JOB DESCRIPTION
About the Role
We are seeking a Platform Engineer with deep expertise in Databricks administration, data governance, and platform‑level engineering standards. This role enables multiple analytics and AI teams to build safely, efficiently, and consistently on a shared Databricks platform by enforcing data quality, ingestion standards, security policies, and cost governance.
You will be the technical owner of platform guardrails, operational stability, access patterns, and cost controls—ensuring the platform scales reliably across business teams.
Key Responsibilities
Platform Administration & Governance
Administer Databricks workspaces, clusters, jobs, Unity Catalog, compute policies, environment configuration, and platform guardrails.
Implement and maintain RBAC and ABAC access controls for secure, compliant data access.
Define and enforce data ingestion standards, naming conventions, schema rules, Delta Lake design patterns, and data quality expectations.
Data Quality & Ingestion Standards
Set platform‑wide standards for ingestion pipelines, Delta architecture, lineage, versioning, and validation.
Review and approve onboarded pipelines for compliance with platform requirements.
Partner with data engineering teams to uplift patterns and enforce consistency.
Security, Compliance & Access Controls
Manage workspace and catalog permissions, row/column‑level policies, attribute‑based filtering, and workspace isolation.
Collaborate with security teams to maintain compliance and enforce global data protection standards.
Cost Management & Monitoring
Implement cost thresholds, alerts, compute policies, and usage dashboards to prevent overspend.
Monitor job and cluster costs, detect anomalies, and recommend optimization actions.
Provide visibility into SKU‑level spend and workspace cost patterns.
Operational Stability & Observability
Ensure platform reliability through automated testing, CI/CD templates, and code governance.
Build dashboards to track code compliance, data access, pipeline health, schema drift, and cost thresholds.
Resolve platform incidents and prevent recurrence by strengthening guardrails and configurations.
Enablement & Best Practices
Define “handrails” for building on the platform: ingestion, Delta conventions, CI/CD, observability, and AI/ML patterns.
Coach data/analytics teams on compliant onboarding and optimal platform usage.

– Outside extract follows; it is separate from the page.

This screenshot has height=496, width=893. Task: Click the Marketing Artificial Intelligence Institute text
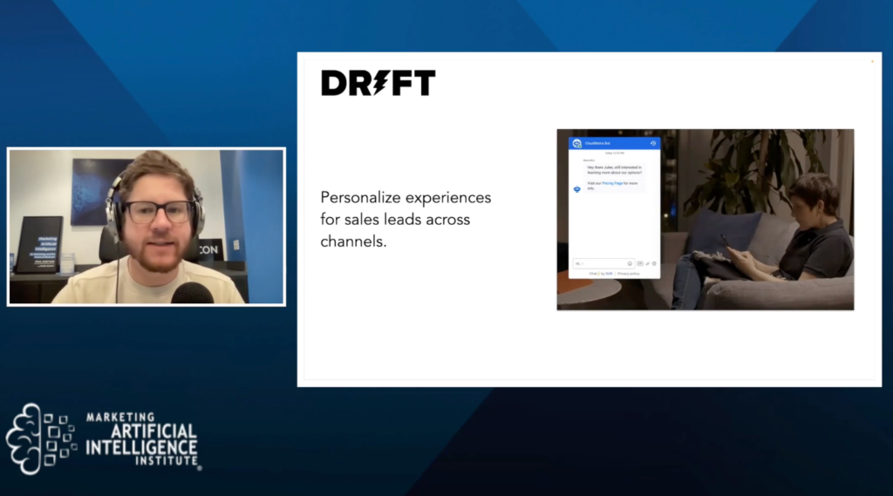141,440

Maintain internal documentation, patterns, code templates, and guidance.
Required Skills & Experience
5+ years in data engineering or platform engineering, with at least 2–3 years in Databricks administration.
Expert knowledge of Unity Catalog, cluster policies, Delta Lake, Spark, workspace configuration, and jobs.
Strong grounding in data governance, data modeling, ingestion frameworks, schema enforcement, versioning, and lineage.
Proven experience implementing RBAC and ABAC in Databricks or similar platforms.
Experience with cost optimization, monitoring, billing logs, and compute governance.
Strong Python/PySpark and SQL skills; familiarity with DLT, Airflow, or Databricks Workflows.
Strong communication skills with ability to set standards and influence teams diplomatically.
Preferred Qualifications
Experience in large-scale enterprise data platforms (Azure/AWS/Google Cloud Platform).
Familiarity with Trading & Supply or other high‑stakes analytical environments.
Experience creating dashboards for governance, cost, compliance, and pipeline health.
Experience with CI/CD, GitHub Actions, Azure DevOps, or similar tools.
Success Indicators
Teams consistently follow ingestion and data standards.
Platform costs stabilized and predictable.
Strong adoption of platform guardrails, templates, and operational dashboards.
Reduced incidents related to access, cost, or ingestion quality.